- The Washington Times - Tuesday, July 7, 2020

CNN anchor Don Lemon lectured actor and former NFL star Terry Crews about the real purpose of the Black Lives Matter movement after Mr. Crews criticized activists for ignoring the recent spate of Black child deaths.

Mr. Crews came under fire last week after he warned Black Lives Matter supporters on Twitter that they “must ensure #blacklivesmatter doesn’t morph into #blacklivesbetter.” He doubled down on his comments Monday after two more Black children were gunned down in Chicago on the Fourth of July, writing, “#ALLBLACKLIVESMATTER 9 black CHILDREN killed by violence in Chicago since June 20, 2020.”

“Are all white people bad?” the “Brooklyn Nine-Nine” star wrote in another tweet. “No. Are all black people good? No. Knowing this reality- I stand on my decision to unite with good people, no matter the race, creed or ideology. Given the number of threats against this decision- I also decide to die on this hill.”

Mr. Crews appeared on “CNN Tonight” Monday to further defend his position, explaining that there are some “militant-type forces in Black Lives Matter” that can be too extreme.
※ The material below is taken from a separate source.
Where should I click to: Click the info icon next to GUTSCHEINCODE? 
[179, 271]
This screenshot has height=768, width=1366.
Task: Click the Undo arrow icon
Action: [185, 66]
“What I was issuing was a warning,” Mr. Crews said. “You know, it’s one of those things where I have been a part of different groups, I’ve been a part of different things, and you see how extremes can really get, can go far and go wild. And then when you issue a warning, and when a warning is seen as detrimental to the movement, how can you ever, ever have checks and balances? You know, in the ‘60s and ‘70s, airplanes went down all the time. And the reason they found out why they did was because the pilots could never be questioned.

“And when you have the leaders of the black lives movement, who are now talking about, you know, if we don’t get our demand, we are going to burn it down,” he continued. “Other Black people who are talking about working with other Whites and other races, being viewed as sell-outs or called Uncle Toms — you start to understand that you are now being controlled. You’re not being treated as loved. You’re actually being controlled. Someone wants to control the narrative.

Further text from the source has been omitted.